Une centaine de personnes se sont rassemblées devant le ministère du Travail à Paris à l'appel d'une intersyndicale pour dénoncer les décès au travail et réclamer des mesures concrètes afin de réduire les accidents et maladies professionnelles, selon Le Figaro. Cette mobilisation, initiée par la CGT, la FSU et Solidaires, s'est tenue à l'occasion de la journée mondiale de la sécurité et de la santé au travail. Denis Gravouil, secrétaire confédéral de la CGT, a souligné qu'il y avait actuellement une situation alarmante en France en matière de sécurité au travail, appelant à des actions concrètes pour faire baisser le nombre d'accidents.

Ce qu'il faut retenir

  • Rassemblement syndical à Paris pour dénoncer les morts au travail et réclamer des mesures de prévention
  • Revendications incluent l'augmentation du nombre d'agents de contrôle, la limitation des sous-traitants et le rétablissement des comités hygiène-sécurité supprimés
  • En 2024, 764 salariés relevant du régime général sont décédés d'un accident du travail en France
  • Appel à l'arrêt des stages de troisième et seconde après le décès d'un lycéen dans le Gard
  • Plan santé au travail 2026-2030 annoncé par le ministre du Travail, mettant l'accent sur la prévention

Les revendications des syndicats comprennent notamment une augmentation du nombre d'agents de contrôle du ministère du Travail, de l'inspection du travail et de l'Urssaf, ainsi que la limitation du recours aux sous-traitants. Ils réclament également le rétablissement des comités hygiène-sécurité (CHSCT) supprimés en 2017. En 2024, 764 salariés relevant du régime général ont perdu la vie suite à un accident du travail en France, dont 22 jeunes de moins de 25 ans, d'après les chiffres du ministère du Travail.

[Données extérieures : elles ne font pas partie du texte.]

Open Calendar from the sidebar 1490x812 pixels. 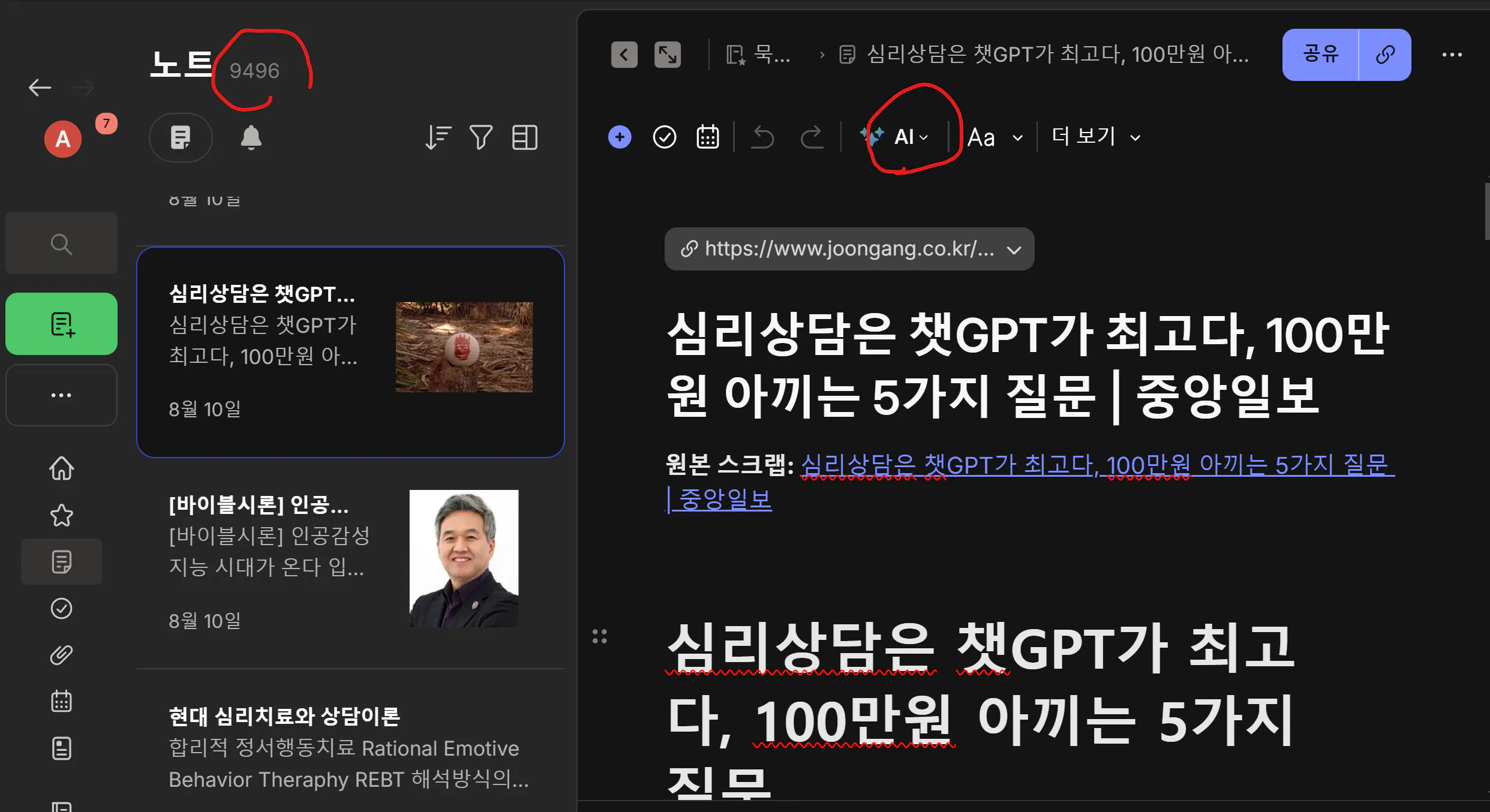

Après le tragique décès d'un lycéen dans le Gard lors d'un stage d'observation en entreprise, Alex Benoist de la FSU a appelé à la fin des stages de troisième et de seconde. Il a dénoncé l'approche du ministre du Travail, soulignant que la responsabilité revenait aux pouvoirs publics et aux employeurs, et non aux jeunes eux-mêmes. Le ministre du Travail, Jean-Pierre Farandou, a annoncé la présentation fin mai du plan santé au travail 2026-2030, mettant l'accent sur la prévention. Ce plan inclura des mesures visant à sensibiliser les stagiaires à la santé et la sécurité avant leur période d'observation en entreprise, ainsi qu'un guide sur la prévention des risques professionnels remis lors de la signature de leur convention de stage. Murielle Guilbert, co-déléguée générale de l'Union syndicale Solidaires, a déploré une augmentation des suicides liés à la souffrance au travail, pointant du doigt le manque de moyens des inspecteurs du travail pour agir.

Et maintenant ?

Le plan santé au travail 2026-2030 devrait être dévoilé fin mai, avec un accent particulier sur la prévention des risques professionnels. Les syndicats restent mobilisés pour faire pression en faveur de mesures concrètes visant à améliorer la sécurité au travail et réduire les accidents et maladies professionnelles.